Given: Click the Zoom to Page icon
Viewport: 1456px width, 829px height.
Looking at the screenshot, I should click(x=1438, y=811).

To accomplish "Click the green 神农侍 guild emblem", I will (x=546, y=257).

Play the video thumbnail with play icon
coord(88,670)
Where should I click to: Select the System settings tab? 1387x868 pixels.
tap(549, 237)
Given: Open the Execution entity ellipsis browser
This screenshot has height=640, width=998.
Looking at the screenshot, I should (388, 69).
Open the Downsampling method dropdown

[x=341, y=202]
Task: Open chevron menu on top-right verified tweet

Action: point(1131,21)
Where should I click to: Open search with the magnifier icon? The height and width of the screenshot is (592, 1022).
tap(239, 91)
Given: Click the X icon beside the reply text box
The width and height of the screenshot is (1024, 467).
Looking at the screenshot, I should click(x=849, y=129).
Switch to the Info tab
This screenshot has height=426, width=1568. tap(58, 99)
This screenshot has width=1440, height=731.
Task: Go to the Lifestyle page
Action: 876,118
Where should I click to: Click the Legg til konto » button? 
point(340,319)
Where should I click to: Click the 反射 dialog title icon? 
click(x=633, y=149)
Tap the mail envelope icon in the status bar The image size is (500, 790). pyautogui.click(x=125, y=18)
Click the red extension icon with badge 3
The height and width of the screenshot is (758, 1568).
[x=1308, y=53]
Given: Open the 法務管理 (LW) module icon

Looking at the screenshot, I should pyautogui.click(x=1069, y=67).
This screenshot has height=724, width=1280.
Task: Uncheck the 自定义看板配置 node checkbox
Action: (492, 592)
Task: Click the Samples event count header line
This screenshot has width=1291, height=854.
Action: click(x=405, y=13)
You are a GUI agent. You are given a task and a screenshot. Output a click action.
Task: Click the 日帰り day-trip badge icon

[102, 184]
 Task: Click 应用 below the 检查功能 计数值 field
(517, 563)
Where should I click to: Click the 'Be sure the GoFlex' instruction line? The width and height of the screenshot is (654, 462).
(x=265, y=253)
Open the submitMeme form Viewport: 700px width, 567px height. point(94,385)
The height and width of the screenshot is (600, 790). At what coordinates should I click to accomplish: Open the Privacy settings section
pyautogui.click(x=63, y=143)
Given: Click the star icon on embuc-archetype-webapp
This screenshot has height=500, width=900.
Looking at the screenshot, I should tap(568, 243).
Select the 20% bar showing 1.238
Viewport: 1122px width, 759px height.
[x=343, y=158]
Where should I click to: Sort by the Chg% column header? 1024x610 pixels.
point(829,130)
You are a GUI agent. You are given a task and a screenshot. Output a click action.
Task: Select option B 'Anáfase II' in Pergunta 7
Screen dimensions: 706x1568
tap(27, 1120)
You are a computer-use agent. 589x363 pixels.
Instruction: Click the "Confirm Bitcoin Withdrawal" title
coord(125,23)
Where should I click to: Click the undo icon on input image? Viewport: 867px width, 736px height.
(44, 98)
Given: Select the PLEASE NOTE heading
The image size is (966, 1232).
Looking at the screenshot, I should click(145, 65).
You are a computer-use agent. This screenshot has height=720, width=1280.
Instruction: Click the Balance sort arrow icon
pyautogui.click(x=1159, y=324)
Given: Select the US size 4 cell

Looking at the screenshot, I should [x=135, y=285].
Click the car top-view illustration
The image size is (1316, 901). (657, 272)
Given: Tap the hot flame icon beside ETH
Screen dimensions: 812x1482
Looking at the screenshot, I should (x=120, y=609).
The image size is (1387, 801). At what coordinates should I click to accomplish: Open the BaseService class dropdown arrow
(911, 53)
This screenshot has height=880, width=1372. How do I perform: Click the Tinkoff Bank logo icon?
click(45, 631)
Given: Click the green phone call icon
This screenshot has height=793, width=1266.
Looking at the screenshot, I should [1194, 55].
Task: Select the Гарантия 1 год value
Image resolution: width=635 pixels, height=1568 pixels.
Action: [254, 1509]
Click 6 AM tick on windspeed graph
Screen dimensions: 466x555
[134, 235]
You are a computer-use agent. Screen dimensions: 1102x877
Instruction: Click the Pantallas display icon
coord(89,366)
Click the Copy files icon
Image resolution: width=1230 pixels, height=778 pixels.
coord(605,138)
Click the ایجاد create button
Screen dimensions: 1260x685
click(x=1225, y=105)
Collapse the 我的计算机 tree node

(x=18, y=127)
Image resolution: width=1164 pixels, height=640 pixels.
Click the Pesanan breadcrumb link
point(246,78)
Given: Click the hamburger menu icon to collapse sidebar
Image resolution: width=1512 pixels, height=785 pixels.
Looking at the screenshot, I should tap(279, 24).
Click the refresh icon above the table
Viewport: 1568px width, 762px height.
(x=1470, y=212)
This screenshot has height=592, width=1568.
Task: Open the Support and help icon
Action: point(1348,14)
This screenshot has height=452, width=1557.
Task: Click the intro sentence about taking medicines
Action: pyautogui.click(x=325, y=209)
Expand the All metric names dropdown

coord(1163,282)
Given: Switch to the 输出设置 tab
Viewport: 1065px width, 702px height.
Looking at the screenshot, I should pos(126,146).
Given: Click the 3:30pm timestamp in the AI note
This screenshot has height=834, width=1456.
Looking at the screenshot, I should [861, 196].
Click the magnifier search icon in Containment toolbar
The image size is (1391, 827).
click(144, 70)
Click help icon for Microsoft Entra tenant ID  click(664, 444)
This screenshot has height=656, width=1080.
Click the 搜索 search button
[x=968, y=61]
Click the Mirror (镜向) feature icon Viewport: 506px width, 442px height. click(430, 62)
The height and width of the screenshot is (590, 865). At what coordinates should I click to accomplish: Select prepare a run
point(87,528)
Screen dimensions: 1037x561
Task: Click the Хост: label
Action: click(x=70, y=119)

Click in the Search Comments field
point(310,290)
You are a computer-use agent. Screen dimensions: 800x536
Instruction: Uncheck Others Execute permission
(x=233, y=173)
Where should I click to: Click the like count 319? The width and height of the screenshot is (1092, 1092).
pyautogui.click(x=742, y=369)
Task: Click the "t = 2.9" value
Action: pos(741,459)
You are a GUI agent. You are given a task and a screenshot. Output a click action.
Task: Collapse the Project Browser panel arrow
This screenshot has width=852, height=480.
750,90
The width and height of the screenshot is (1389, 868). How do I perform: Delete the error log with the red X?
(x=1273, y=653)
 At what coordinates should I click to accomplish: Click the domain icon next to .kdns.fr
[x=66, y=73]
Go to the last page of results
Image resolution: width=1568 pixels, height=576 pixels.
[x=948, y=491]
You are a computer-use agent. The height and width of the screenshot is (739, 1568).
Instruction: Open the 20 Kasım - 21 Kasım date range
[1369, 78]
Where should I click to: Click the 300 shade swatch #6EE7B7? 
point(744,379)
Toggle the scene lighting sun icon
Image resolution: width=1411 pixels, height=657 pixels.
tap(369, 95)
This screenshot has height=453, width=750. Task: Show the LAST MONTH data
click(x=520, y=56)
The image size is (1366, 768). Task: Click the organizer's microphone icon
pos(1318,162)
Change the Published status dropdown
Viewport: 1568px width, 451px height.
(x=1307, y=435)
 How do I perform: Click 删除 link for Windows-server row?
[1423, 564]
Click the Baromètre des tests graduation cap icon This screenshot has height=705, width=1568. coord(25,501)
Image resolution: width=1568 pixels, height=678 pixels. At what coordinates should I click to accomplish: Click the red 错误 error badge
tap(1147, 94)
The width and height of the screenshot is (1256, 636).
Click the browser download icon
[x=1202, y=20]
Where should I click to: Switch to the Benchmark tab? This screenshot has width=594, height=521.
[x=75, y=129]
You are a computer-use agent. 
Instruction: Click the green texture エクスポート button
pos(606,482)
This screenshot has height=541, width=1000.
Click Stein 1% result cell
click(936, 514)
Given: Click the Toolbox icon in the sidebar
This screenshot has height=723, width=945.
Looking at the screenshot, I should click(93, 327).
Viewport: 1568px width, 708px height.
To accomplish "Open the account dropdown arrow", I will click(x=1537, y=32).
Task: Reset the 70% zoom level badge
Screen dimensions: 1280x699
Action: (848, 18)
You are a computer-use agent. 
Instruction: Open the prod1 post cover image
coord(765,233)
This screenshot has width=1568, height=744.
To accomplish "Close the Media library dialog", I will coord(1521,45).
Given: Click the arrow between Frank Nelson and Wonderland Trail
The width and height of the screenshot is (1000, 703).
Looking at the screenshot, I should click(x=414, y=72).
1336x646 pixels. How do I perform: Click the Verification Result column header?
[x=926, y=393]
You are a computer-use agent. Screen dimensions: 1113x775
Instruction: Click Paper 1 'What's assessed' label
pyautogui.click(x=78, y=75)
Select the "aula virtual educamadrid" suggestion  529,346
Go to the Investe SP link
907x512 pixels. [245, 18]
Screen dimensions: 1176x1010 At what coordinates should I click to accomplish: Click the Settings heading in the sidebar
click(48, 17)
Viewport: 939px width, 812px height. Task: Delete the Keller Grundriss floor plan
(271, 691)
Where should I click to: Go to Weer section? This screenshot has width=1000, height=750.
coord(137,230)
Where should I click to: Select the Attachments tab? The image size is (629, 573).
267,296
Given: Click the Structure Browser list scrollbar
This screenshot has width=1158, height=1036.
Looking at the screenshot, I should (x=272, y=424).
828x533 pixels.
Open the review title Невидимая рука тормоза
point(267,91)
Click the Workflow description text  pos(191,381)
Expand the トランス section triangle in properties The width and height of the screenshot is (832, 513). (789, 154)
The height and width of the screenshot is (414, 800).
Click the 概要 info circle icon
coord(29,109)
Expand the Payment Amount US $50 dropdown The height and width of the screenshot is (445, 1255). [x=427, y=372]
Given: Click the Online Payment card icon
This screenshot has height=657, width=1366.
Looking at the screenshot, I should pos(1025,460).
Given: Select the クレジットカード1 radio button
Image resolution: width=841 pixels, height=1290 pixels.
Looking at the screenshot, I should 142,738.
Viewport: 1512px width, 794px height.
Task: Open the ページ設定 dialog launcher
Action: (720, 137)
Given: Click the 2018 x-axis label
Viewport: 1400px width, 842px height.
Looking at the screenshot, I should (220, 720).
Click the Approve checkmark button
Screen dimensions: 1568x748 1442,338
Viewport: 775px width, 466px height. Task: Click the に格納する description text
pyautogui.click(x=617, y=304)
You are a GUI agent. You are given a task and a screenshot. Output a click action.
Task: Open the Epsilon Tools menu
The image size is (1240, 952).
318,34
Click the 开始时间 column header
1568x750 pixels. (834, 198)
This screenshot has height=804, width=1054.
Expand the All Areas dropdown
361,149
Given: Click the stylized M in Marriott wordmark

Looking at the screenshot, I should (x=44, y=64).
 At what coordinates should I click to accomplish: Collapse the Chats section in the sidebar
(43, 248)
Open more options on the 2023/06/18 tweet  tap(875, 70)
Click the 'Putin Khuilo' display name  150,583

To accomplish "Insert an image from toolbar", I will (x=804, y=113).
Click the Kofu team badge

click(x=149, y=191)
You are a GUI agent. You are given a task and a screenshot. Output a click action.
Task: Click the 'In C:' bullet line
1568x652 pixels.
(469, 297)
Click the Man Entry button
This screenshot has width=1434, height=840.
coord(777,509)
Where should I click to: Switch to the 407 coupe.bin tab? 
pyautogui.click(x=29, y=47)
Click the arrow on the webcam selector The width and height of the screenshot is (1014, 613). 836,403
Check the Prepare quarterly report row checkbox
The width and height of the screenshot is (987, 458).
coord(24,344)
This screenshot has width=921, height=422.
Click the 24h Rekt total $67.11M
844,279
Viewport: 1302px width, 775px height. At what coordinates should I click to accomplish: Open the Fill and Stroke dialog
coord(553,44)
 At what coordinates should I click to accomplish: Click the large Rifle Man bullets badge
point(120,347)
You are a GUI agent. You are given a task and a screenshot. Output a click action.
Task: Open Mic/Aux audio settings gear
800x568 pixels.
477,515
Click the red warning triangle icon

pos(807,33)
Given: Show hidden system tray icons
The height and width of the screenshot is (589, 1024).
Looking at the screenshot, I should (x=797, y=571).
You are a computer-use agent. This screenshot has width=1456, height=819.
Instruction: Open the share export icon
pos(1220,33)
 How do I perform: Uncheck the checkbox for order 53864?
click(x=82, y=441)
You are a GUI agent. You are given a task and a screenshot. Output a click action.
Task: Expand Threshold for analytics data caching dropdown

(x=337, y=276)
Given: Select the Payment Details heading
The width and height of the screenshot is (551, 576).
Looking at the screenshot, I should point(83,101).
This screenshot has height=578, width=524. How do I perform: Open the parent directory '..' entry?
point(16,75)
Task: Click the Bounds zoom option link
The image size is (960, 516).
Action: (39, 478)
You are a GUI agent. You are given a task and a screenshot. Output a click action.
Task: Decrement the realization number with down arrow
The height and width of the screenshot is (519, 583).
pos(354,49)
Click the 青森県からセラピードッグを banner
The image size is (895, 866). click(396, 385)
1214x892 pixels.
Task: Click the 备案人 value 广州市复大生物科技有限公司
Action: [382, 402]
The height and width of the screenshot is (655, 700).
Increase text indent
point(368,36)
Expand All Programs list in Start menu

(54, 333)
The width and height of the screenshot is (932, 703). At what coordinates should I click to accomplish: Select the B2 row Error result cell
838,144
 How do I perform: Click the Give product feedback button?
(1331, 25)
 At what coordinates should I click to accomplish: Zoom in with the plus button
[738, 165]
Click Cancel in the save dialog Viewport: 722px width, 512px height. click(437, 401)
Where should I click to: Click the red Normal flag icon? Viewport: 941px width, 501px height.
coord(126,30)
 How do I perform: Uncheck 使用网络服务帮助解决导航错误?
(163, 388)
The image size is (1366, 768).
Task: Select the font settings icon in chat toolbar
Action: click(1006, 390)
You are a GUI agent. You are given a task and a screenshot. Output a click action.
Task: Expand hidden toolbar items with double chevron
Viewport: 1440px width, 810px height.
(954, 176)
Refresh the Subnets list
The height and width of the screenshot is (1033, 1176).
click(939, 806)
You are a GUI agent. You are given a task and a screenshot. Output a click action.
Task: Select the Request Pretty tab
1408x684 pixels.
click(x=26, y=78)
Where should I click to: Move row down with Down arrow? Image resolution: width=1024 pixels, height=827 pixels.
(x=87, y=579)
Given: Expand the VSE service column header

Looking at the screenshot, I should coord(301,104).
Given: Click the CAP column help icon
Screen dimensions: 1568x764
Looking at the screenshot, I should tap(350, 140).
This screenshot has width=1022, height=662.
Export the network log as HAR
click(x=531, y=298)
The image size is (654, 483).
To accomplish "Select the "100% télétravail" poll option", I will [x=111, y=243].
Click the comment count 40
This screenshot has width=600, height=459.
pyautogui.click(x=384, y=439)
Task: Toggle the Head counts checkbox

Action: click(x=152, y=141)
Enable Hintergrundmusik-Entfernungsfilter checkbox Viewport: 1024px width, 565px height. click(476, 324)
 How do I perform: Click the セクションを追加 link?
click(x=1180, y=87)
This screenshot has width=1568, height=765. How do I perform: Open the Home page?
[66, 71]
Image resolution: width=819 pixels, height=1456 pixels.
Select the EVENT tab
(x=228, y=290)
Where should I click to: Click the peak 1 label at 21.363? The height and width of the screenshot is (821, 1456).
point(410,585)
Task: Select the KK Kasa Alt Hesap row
◆ ◆ ◆ ◆ ◆ ◆ ◆
### What you will do
Copy exactly the lines from the one with "1408x684 pixels." down to the last line of the records above, and leave out everything else.

### Task response
1408x684 pixels.
click(x=26, y=78)
Where should I click to: Move row down with Down arrow? Image resolution: width=1024 pixels, height=827 pixels.
(x=87, y=579)
Given: Expand the VSE service column header

Looking at the screenshot, I should coord(301,104).
Given: Click the CAP column help icon
Screen dimensions: 1568x764
Looking at the screenshot, I should tap(350, 140).
This screenshot has width=1022, height=662.
Export the network log as HAR
click(x=531, y=298)
The image size is (654, 483).
To accomplish "Select the "100% télétravail" poll option", I will [x=111, y=243].
Click the comment count 40
This screenshot has width=600, height=459.
pyautogui.click(x=384, y=439)
Task: Toggle the Head counts checkbox

Action: click(x=152, y=141)
Enable Hintergrundmusik-Entfernungsfilter checkbox Viewport: 1024px width, 565px height. click(476, 324)
 How do I perform: Click the セクションを追加 link?
click(x=1180, y=87)
This screenshot has width=1568, height=765. How do I perform: Open the Home page?
[66, 71]
Image resolution: width=819 pixels, height=1456 pixels.
Select the EVENT tab
(x=228, y=290)
Where should I click to: Click the peak 1 label at 21.363? The height and width of the screenshot is (821, 1456).
point(410,585)
Task: Select the KK Kasa Alt Hesap row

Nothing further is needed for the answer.